**PASSAGE SHOWN**
_ _ _ _ _ _ _
Synopses & Reviews
A riveting, beautiful novel in verse by Australia's greatest contemporary poet, winner of the 1996 T. S. Eliot Prize.
I never learned the old top ropes,
I was always in steam.
Less capstan, less climbing,
more re-stowing cargo.
Which could be hard and slow
as farming- but to say
Why this is Valparaiso!
Or: I'm in Singapore and know my way about
takes a long time to get stale
.-from Book I, "The Middle Sea"
When German-Australian sailor Friedrich "Fredy" Boettcher is shanghaied aboard a German Navy battleship at the outbreak of World War I, the sight of frenzied mobs burning Armenian women to death in Turkey causes him, through moral shock, to lose his sense of touch. This mysterious disability, which he knows he must hide, is both protection and curse, as he orbits the high horror and low humor of a catastrophic age.Told in a blue-collar English that regains freshness by eschewing the mind-set of literary language, Fredy's picaresque life-as, perhaps, the only Nordic Superman ever-is deep-dyed in layers of irony and attains a mind-inverting resolution.
Review
"Murray's way with language and imagery is thrilling. . . . He has given his protagonist a biting plebeian voice, a vernacular that soars."--Richard Eder,
The New York Times"Working-class lyricism undiminished in two hundred and fifty-three pages. . . . You can rely on the unexpected to keep happening here, and always to be exhilarating."--Anne Stringfield, The New Yorker
"Highly charged in ideas as in language, Fredy Neptune may jump from sin to salvation and from Suez to Sydney in a single stanza, but it is no novelty act. Neither archer nor centaur, it is a novel. And a ripping good yarn."--Jonathan Levi, Los Angeles Times
"Murray's best work yet. . . . [His] strong plot, clear scenes, and memorable characters control his poem: his style serves them, not the other way around."--Steven Burt, The Village Voice
"Fredy Neptune will give pleasure to any reader who delights in this poet's genius for finding the right turn of phrase, the illuminating metaphor, the vivid rendering of sensory experience. The book also makes history palpable and believable."--Richard Tillinghast, The Washington Times
"This is a haunting, loving, fiercely democratic epic by a master poet."--Ruth Padel, The New York Times Book Review
Synopsis
Fredy Neptune is as charming as it is profound. Fredy Neptune, a young Australian with German heritage and bad luck, is conscripted into the army during the turmoil of the early part of this century. In North Africa, he contracts leprosy and is forced to dodge both doctors who want to put him in sanatoriums and army officers who want to put him in prison. All Fredy wants is to go home to his family, but fate keeps intervening. As the visible signs of his leprosy vanish, leaving him numb, Fredy discovers that his illness has mysteriously left him with superhuman strength and endurance. Fredy is repeatedly made a victim of politics -- of Communism and Nazism, of prejudices of race, religion, and nationality -- and of his own body's unwilling reactions to violence. Les Murray's crackling, immensely satisfying language makes Fredy Neptune a delightful addition to his already remarkable body of work.
_ _ _ _ _ _ _
**PROMPT**
Reproduce the book description above in full, word for word.

[Document and screenshot pointing entries]
_ _ _ _ _ _ _
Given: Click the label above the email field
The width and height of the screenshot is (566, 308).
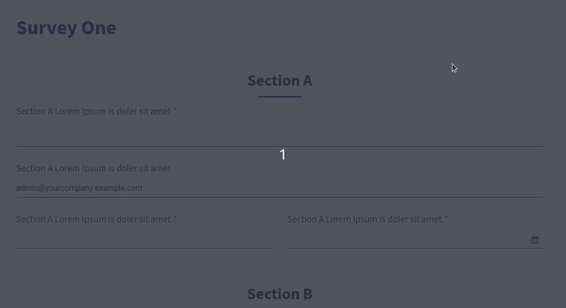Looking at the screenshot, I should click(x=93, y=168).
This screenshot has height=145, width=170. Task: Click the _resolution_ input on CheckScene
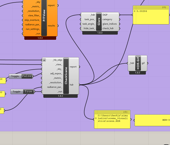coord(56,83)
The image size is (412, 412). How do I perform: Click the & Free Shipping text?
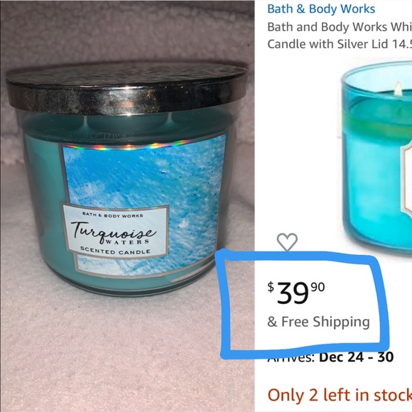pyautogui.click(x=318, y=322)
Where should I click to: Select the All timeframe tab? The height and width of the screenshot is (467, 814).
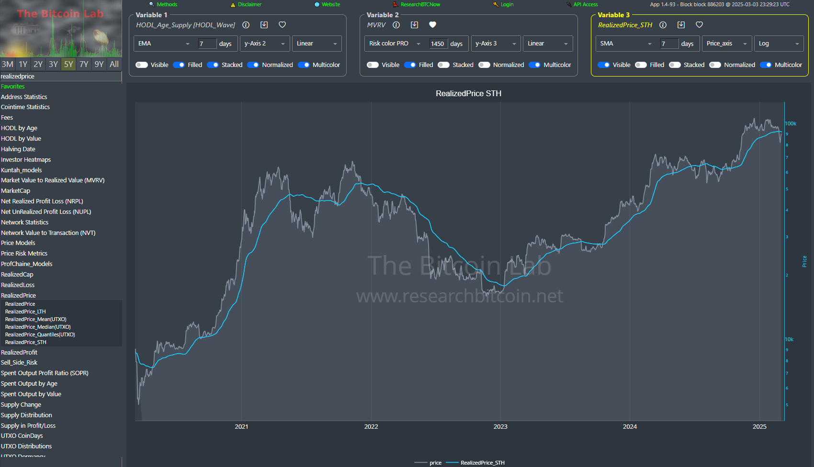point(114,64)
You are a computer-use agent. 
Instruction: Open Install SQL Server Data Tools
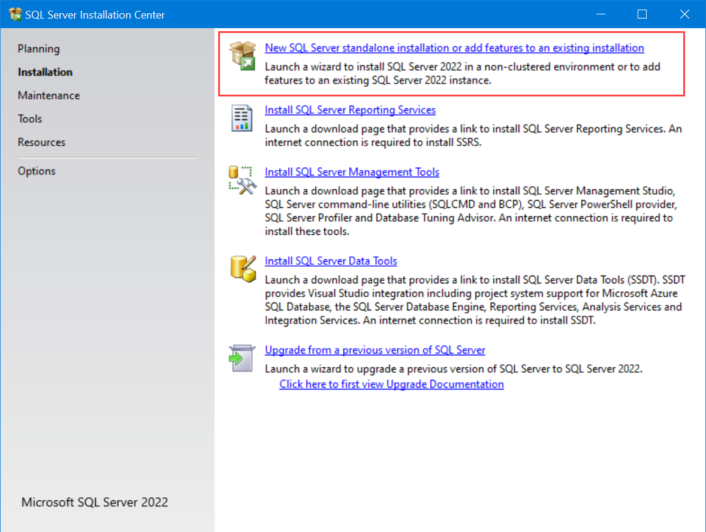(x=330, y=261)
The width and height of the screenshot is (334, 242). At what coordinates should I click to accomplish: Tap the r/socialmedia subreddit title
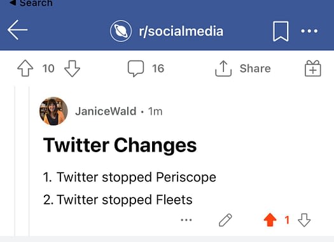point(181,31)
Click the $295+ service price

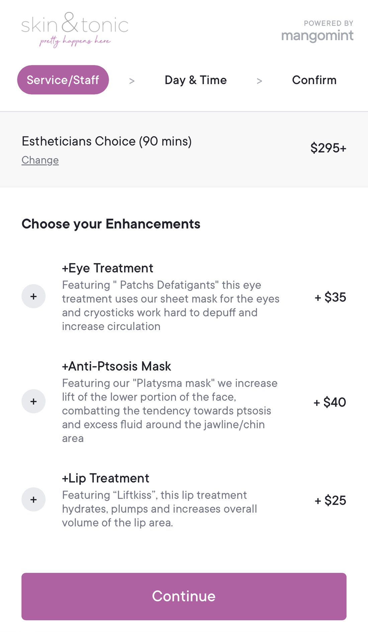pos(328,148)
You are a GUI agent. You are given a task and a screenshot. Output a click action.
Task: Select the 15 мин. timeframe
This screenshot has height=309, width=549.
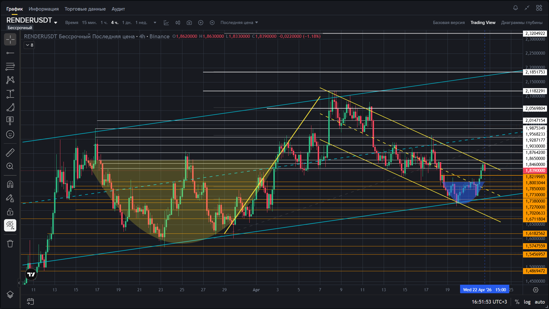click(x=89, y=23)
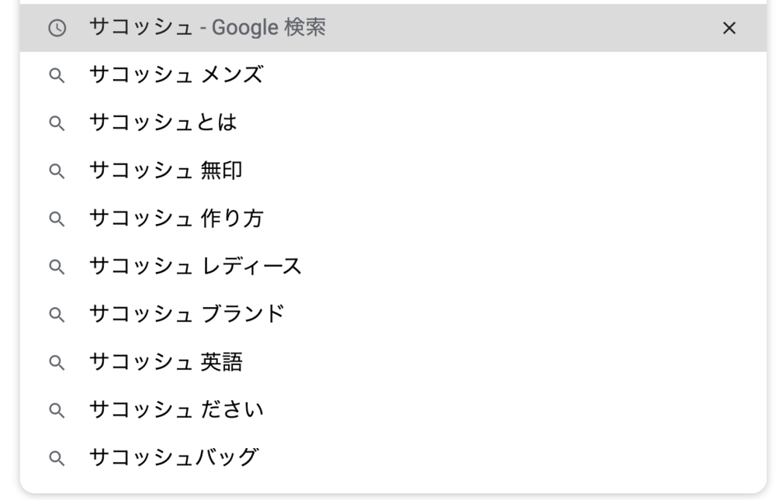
_ _ _ _ _ _ _
**FULL RESPONSE**
Synopses & Reviews
A riveting, beautiful novel in verse by Australia's greatest contemporary poet, winner of the 1996 T. S. Eliot Prize.
I never learned the old top ropes,
I was always in steam.
Less capstan, less climbing,
more re-stowing cargo.
Which could be hard and slow
as farming- but to say
Why this is Valparaiso!
Or: I'm in Singapore and know my way about
takes a long time to get stale
.-from Book I, "The Middle Sea"
When German-Australian sailor Friedrich "Fredy" Boettcher is shanghaied aboard a German Navy battleship at the outbreak of World War I, the sight of frenzied mobs burning Armenian women to death in Turkey causes him, through moral shock, to lose his sense of touch. This mysterious disability, which he knows he must hide, is both protection and curse, as he orbits the high horror and low humor of a catastrophic age.Told in a blue-collar English that regains freshness by eschewing the mind-set of literary language, Fredy's picaresque life-as, perhaps, the only Nordic Superman ever-is deep-dyed in layers of irony and attains a mind-inverting resolution.
Review
"Murray's way with language and imagery is thrilling. . . . He has given his protagonist a biting plebeian voice, a vernacular that soars."--Richard Eder,
The New York Times"Working-class lyricism undiminished in two hundred and fifty-three pages. . . . You can rely on the unexpected to keep happening here, and always to be exhilarating."--Anne Stringfield, The New Yorker
"Highly charged in ideas as in language, Fredy Neptune may jump from sin to salvation and from Suez to Sydney in a single stanza, but it is no novelty act. Neither archer nor centaur, it is a novel. And a ripping good yarn."--Jonathan Levi, Los Angeles Times
"Murray's best work yet. . . . [His] strong plot, clear scenes, and memorable characters control his poem: his style serves them, not the other way around."--Steven Burt, The Village Voice
"Fredy Neptune will give pleasure to any reader who delights in this poet's genius for finding the right turn of phrase, the illuminating metaphor, the vivid rendering of sensory experience. The book also makes history palpable and believable."--Richard Tillinghast, The Washington Times
"This is a haunting, loving, fiercely democratic epic by a master poet."--Ruth Padel, The New York Times Book Review
Synopsis
Fredy Neptune is as charming as it is profound. Fredy Neptune, a young Australian with German heritage and bad luck, is conscripted into the army during the turmoil of the early part of this century. In North Africa, he contracts leprosy and is forced to dodge both doctors who want to put him in sanatoriums and army officers who want to put him in prison. All Fredy wants is to go home to his family, but fate keeps intervening. As the visible signs of his leprosy vanish, leaving him numb, Fredy discovers that his illness has mysteriously left him with superhuman strength and endurance. Fredy is repeatedly made a victim of politics -- of Communism and Nazism, of prejudices of race, religion, and nationality -- and of his own body's unwilling reactions to violence. Les Murray's crackling, immensely satisfying language makes Fredy Neptune a delightful addition to his already remarkable body of work.